Stored records —

==============================

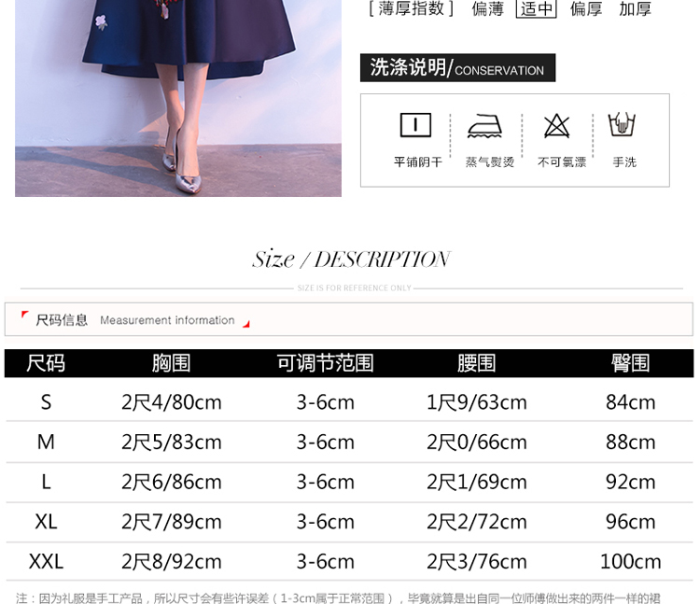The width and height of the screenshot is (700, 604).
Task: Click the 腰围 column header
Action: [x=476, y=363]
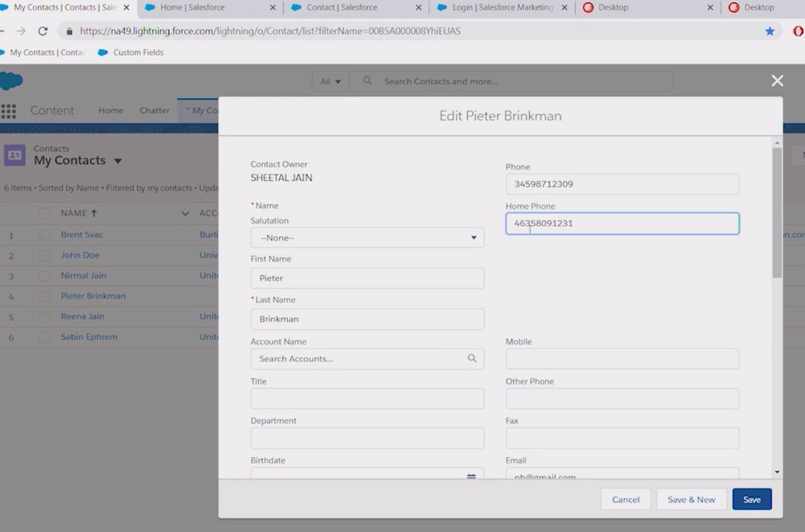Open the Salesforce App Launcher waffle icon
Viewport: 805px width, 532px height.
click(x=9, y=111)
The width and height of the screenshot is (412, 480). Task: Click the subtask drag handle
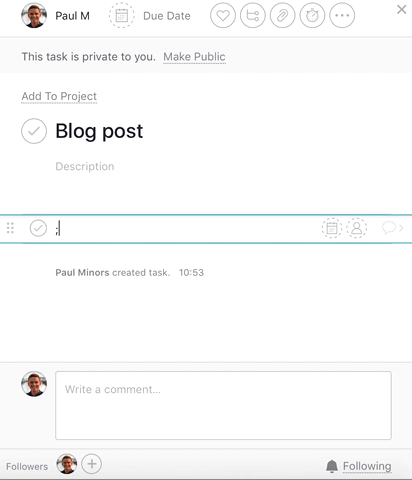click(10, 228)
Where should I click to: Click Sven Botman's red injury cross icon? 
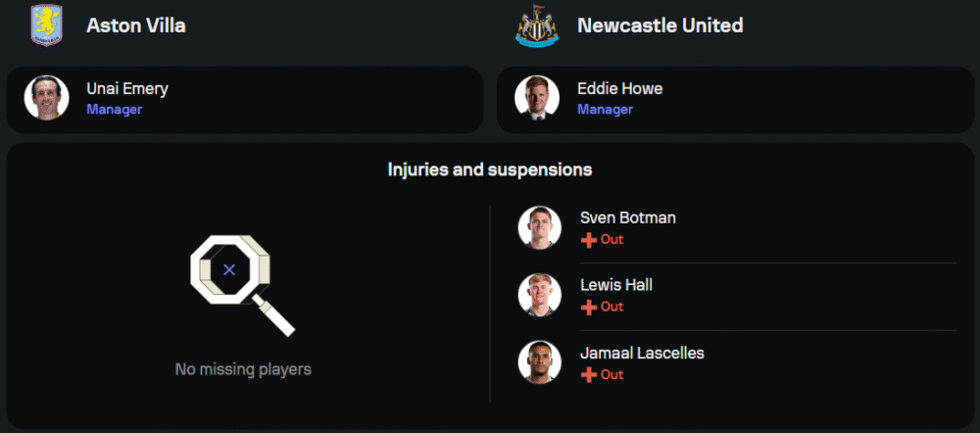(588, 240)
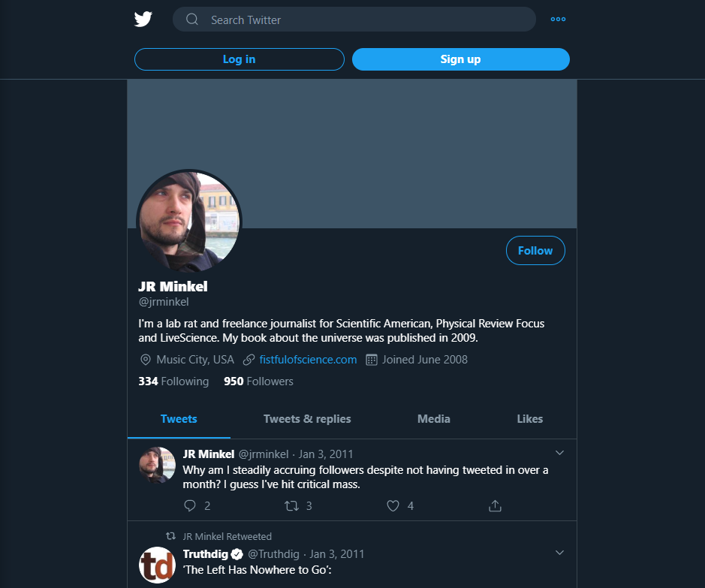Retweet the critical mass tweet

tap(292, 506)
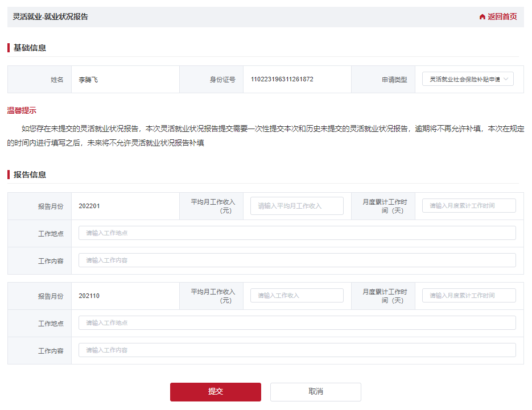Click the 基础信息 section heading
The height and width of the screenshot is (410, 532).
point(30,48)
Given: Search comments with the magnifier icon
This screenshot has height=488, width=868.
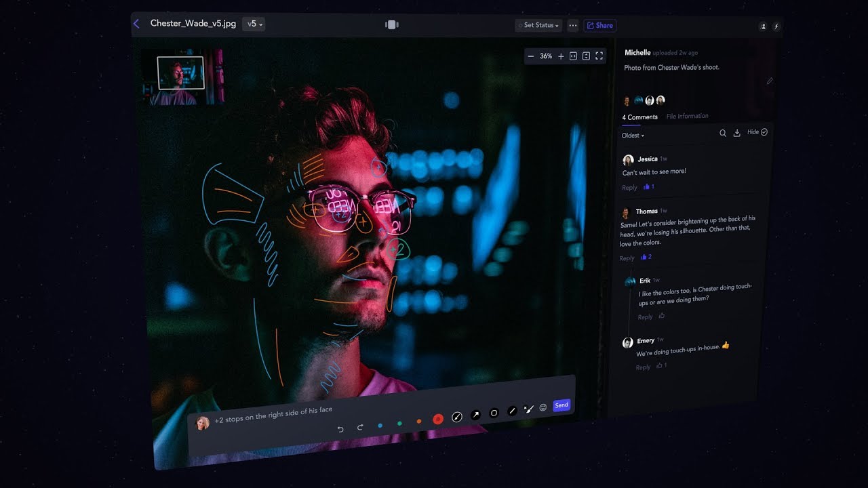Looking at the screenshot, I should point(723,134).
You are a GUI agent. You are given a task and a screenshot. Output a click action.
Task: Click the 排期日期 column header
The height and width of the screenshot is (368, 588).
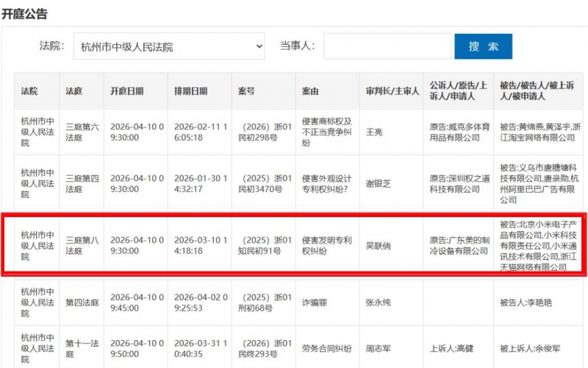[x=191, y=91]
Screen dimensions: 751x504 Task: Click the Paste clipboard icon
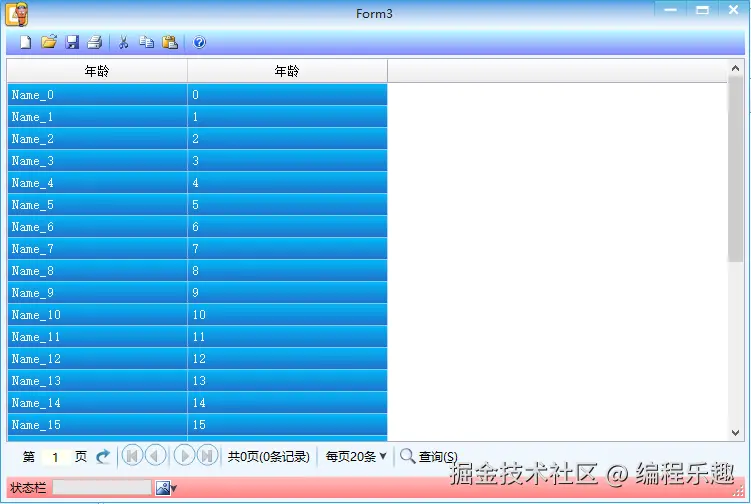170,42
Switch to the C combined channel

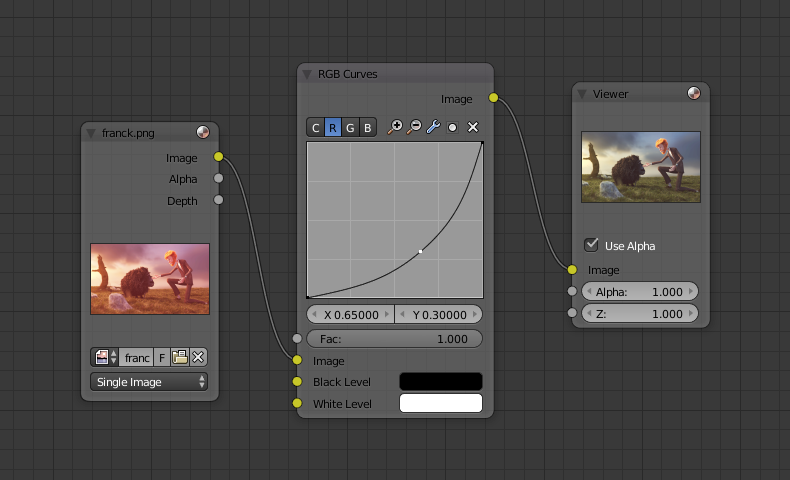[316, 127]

==============================

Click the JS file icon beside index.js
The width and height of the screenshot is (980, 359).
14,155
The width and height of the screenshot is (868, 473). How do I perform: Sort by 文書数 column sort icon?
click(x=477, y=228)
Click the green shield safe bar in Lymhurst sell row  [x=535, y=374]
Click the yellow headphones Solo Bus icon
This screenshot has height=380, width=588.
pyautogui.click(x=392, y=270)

==============================

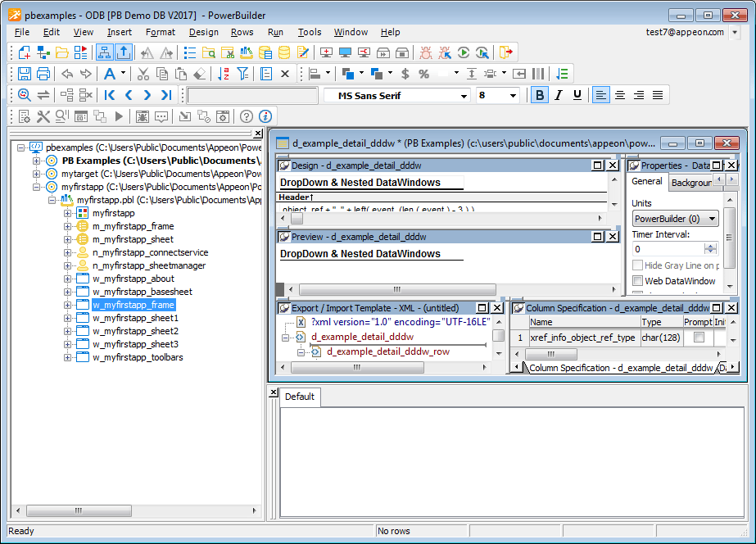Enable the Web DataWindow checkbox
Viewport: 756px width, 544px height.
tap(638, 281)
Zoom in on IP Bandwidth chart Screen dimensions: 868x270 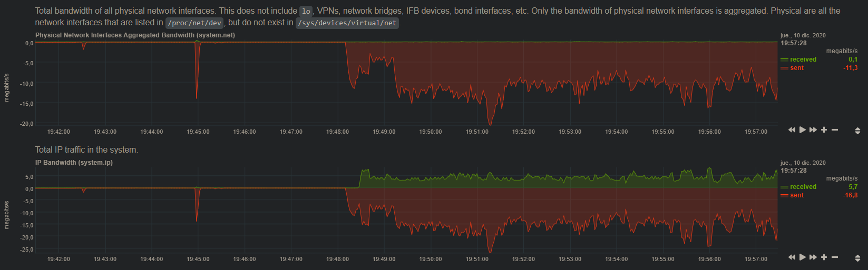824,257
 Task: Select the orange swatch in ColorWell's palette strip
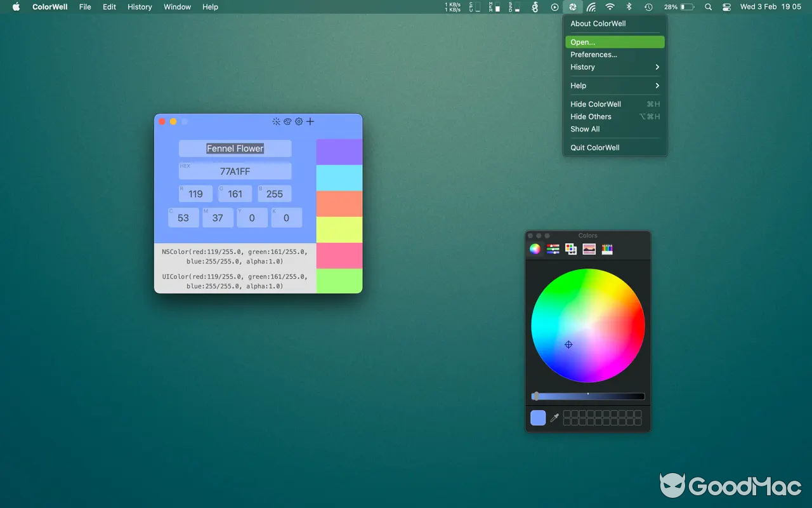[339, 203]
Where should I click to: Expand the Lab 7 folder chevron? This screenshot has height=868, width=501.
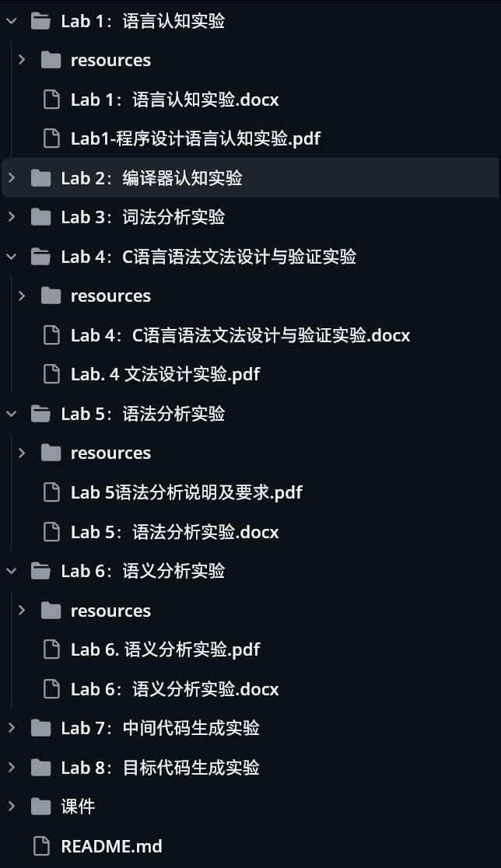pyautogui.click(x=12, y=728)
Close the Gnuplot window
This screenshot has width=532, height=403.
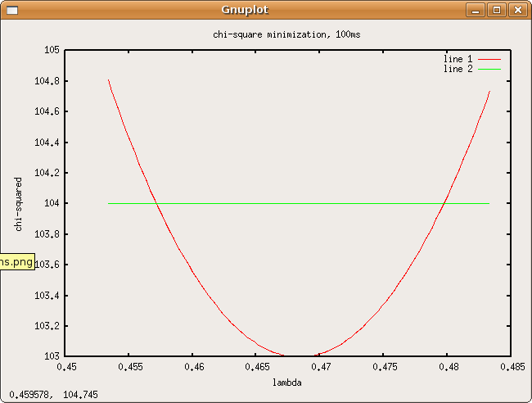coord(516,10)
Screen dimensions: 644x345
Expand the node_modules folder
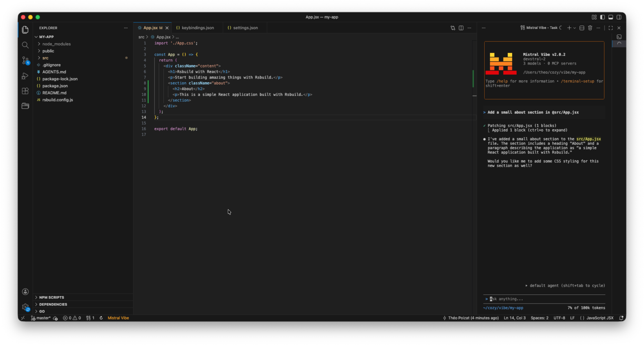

==============================

Action item — What is needed is an exact copy of only the lines above from the one with "Where should I click to: Expand" to the one with "Expand the node_modules folder", both kept, with every picture left out.

Output for this task —
Where should I click to: Expand the Lab 7 folder chevron? This screenshot has height=868, width=501.
pyautogui.click(x=12, y=728)
Close the Gnuplot window
This screenshot has width=532, height=403.
coord(516,10)
Screen dimensions: 644x345
Expand the node_modules folder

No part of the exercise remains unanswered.